Scan the listing below for the word "Trofee", then copy each line that has it.
═════ Task input ═════
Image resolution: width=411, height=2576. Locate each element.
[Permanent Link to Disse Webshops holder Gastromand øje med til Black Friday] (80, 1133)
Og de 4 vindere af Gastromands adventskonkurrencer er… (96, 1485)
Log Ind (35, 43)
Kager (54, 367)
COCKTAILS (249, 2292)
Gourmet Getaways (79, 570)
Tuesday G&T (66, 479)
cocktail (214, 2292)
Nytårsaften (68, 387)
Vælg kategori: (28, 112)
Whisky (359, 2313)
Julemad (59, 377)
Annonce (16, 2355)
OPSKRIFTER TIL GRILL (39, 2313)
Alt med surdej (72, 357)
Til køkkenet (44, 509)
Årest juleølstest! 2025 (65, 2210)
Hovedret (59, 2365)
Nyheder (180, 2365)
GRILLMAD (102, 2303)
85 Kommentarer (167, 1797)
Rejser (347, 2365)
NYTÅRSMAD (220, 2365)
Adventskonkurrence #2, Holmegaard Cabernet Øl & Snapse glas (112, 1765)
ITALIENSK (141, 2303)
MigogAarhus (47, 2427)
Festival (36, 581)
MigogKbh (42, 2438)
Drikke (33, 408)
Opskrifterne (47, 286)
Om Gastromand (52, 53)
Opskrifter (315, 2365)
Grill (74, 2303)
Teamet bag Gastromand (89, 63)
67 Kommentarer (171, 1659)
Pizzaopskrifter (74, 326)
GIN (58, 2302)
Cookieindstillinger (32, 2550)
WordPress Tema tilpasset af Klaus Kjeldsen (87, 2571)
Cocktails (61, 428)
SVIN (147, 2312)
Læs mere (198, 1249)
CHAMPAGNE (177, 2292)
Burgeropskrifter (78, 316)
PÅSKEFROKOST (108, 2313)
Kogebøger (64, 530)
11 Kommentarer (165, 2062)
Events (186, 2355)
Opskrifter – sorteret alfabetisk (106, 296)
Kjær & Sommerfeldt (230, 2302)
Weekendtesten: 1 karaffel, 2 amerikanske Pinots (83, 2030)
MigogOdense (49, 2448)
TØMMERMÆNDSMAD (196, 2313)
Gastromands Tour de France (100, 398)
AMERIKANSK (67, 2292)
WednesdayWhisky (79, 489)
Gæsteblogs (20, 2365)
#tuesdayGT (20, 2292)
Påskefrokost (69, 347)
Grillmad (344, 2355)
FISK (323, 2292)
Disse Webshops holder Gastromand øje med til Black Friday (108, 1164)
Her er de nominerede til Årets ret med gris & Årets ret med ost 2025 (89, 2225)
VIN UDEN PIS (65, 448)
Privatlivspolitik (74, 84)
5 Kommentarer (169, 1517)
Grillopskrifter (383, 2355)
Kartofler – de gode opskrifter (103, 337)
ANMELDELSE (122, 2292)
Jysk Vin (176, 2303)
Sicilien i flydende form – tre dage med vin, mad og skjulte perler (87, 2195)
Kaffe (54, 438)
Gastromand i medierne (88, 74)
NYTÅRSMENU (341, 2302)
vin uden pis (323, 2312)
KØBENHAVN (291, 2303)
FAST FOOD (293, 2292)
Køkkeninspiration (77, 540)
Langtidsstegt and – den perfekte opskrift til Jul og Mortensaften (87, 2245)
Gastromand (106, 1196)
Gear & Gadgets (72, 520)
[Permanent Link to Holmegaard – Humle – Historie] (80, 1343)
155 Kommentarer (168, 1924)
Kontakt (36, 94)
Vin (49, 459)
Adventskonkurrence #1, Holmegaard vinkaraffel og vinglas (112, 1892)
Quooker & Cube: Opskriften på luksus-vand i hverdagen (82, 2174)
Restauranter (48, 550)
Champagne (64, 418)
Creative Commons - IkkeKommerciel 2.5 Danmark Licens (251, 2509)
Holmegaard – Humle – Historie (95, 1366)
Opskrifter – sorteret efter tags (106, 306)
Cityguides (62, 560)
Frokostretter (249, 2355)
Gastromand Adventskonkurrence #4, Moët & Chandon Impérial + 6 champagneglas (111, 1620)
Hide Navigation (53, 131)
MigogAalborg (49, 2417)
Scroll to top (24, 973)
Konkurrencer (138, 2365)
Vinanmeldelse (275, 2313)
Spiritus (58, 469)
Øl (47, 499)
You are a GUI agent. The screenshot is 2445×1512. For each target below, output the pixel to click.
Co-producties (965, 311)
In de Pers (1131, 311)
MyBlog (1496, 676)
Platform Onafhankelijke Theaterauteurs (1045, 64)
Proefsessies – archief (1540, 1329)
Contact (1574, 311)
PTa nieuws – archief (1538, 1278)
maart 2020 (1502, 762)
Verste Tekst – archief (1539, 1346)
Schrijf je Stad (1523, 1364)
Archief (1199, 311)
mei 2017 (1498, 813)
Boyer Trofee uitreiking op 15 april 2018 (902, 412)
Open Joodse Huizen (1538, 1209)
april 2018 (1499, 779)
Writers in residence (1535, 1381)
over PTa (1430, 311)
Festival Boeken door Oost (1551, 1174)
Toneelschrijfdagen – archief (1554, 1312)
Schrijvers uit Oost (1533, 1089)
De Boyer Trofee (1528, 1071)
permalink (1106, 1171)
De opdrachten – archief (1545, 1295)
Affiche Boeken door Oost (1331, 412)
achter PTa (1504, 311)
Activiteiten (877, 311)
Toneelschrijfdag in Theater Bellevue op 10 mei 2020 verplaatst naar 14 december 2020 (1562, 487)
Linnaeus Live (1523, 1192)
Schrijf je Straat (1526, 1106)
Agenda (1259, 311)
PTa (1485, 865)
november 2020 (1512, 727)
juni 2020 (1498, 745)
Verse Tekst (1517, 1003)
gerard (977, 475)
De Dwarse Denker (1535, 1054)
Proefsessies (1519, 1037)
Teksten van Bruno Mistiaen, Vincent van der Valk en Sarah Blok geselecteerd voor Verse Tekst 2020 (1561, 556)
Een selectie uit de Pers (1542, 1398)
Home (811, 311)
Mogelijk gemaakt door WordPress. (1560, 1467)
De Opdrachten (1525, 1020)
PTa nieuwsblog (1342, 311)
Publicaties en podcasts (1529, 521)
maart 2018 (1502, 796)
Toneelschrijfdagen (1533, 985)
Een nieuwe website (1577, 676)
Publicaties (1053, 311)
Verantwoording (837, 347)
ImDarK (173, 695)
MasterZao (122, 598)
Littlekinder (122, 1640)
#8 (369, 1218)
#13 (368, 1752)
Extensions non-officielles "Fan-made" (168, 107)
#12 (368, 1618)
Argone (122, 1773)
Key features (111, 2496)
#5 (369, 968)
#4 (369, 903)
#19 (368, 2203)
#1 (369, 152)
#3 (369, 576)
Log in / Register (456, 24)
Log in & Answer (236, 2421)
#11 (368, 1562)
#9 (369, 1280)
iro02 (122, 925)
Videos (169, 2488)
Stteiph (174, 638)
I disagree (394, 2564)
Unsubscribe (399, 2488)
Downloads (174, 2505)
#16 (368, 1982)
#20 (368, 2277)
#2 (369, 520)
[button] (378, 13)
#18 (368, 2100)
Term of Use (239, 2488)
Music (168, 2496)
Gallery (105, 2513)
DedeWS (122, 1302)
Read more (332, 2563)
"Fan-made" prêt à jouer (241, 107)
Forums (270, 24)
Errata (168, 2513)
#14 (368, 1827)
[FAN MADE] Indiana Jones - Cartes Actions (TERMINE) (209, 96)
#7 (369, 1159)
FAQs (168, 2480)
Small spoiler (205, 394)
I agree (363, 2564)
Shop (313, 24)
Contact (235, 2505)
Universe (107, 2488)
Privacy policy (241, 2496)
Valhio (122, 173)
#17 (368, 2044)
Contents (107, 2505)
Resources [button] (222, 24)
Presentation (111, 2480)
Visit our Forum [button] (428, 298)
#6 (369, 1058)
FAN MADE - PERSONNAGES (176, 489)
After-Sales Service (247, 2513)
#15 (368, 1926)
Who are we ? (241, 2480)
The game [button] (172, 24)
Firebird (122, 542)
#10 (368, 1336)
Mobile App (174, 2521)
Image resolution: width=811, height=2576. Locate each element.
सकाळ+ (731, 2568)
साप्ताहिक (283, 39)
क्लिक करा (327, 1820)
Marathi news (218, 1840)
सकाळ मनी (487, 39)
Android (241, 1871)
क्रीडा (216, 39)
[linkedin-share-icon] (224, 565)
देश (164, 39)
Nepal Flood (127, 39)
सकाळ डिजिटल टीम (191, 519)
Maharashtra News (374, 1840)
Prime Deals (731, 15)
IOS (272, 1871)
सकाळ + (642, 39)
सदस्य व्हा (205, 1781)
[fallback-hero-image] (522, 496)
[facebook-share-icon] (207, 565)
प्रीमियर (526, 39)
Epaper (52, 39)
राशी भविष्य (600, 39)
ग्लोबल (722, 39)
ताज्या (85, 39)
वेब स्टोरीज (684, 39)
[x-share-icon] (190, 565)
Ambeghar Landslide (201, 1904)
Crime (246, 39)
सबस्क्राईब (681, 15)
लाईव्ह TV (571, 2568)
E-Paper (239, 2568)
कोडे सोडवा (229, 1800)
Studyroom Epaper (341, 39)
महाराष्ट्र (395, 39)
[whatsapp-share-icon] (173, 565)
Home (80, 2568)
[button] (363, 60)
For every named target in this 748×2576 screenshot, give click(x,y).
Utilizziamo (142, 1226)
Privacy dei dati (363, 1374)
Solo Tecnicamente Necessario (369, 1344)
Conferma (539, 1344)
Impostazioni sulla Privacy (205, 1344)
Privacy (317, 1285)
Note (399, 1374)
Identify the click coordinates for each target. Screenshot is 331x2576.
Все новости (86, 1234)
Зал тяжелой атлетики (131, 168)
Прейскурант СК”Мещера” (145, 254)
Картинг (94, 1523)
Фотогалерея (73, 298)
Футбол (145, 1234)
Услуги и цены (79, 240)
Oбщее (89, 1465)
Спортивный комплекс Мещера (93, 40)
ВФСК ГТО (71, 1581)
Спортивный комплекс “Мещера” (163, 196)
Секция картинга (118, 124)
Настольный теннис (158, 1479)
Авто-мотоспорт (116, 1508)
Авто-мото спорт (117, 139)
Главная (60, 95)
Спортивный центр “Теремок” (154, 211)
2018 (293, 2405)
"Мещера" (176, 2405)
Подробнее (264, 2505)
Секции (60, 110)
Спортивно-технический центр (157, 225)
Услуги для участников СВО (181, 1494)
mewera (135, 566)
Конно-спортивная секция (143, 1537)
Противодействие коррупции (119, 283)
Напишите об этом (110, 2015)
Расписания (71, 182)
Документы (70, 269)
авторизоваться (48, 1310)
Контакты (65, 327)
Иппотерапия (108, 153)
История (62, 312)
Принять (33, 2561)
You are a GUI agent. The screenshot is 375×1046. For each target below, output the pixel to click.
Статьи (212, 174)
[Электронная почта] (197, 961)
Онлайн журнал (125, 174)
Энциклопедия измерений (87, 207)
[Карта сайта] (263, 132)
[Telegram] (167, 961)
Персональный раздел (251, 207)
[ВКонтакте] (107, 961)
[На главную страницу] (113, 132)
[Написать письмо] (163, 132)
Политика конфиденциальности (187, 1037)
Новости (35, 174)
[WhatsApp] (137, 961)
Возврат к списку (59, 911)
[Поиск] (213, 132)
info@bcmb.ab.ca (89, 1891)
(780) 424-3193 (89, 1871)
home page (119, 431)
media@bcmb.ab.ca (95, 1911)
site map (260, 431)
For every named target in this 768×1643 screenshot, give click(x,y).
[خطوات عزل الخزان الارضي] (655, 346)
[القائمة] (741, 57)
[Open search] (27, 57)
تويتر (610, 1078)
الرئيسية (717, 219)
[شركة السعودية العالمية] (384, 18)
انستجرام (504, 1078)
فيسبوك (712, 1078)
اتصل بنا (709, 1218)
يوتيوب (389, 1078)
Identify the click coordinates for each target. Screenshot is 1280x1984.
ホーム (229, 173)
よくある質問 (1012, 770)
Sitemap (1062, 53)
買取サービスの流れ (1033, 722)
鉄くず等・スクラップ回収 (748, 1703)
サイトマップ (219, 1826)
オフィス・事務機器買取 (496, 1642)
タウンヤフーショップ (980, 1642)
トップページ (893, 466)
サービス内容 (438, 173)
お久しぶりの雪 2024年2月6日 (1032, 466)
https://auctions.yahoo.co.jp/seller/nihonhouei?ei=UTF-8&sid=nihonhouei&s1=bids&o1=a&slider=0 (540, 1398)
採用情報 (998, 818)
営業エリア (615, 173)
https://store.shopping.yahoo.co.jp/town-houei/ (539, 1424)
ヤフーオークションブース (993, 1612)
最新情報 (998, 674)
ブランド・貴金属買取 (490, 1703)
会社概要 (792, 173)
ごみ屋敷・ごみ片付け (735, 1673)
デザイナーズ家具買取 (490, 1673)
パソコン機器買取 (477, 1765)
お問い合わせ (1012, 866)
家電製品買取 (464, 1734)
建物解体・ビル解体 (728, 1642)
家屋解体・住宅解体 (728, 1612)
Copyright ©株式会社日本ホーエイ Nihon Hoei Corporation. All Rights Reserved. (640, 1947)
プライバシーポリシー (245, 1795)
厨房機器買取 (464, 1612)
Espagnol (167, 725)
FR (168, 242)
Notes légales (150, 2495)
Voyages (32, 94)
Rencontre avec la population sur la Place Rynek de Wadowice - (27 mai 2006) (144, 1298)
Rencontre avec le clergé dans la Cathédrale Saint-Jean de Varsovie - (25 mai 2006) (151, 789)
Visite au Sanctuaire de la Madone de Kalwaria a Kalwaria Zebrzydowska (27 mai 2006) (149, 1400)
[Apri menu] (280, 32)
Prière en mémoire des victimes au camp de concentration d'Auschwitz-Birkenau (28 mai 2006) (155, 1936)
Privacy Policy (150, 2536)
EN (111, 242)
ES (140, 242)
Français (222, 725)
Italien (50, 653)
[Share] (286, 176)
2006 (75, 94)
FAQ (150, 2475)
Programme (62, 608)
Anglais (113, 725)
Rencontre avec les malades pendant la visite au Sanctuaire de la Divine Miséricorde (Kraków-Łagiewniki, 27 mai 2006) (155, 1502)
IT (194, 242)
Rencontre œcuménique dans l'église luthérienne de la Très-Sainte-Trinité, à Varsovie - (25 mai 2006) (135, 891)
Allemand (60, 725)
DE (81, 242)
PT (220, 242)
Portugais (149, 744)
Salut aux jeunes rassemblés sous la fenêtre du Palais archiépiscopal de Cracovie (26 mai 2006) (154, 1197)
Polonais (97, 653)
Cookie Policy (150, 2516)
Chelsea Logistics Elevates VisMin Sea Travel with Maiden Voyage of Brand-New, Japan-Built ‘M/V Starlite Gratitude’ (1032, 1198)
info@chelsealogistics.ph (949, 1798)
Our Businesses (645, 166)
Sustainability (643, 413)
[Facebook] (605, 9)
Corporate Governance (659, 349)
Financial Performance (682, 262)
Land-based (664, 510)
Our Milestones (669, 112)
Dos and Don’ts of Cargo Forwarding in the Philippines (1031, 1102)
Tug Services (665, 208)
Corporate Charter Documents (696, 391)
═════
> _Solution for this problem_:
Boyer Trofee uitreiking op 15 april 2018 (902, 412)
De Boyer Trofee (1528, 1071)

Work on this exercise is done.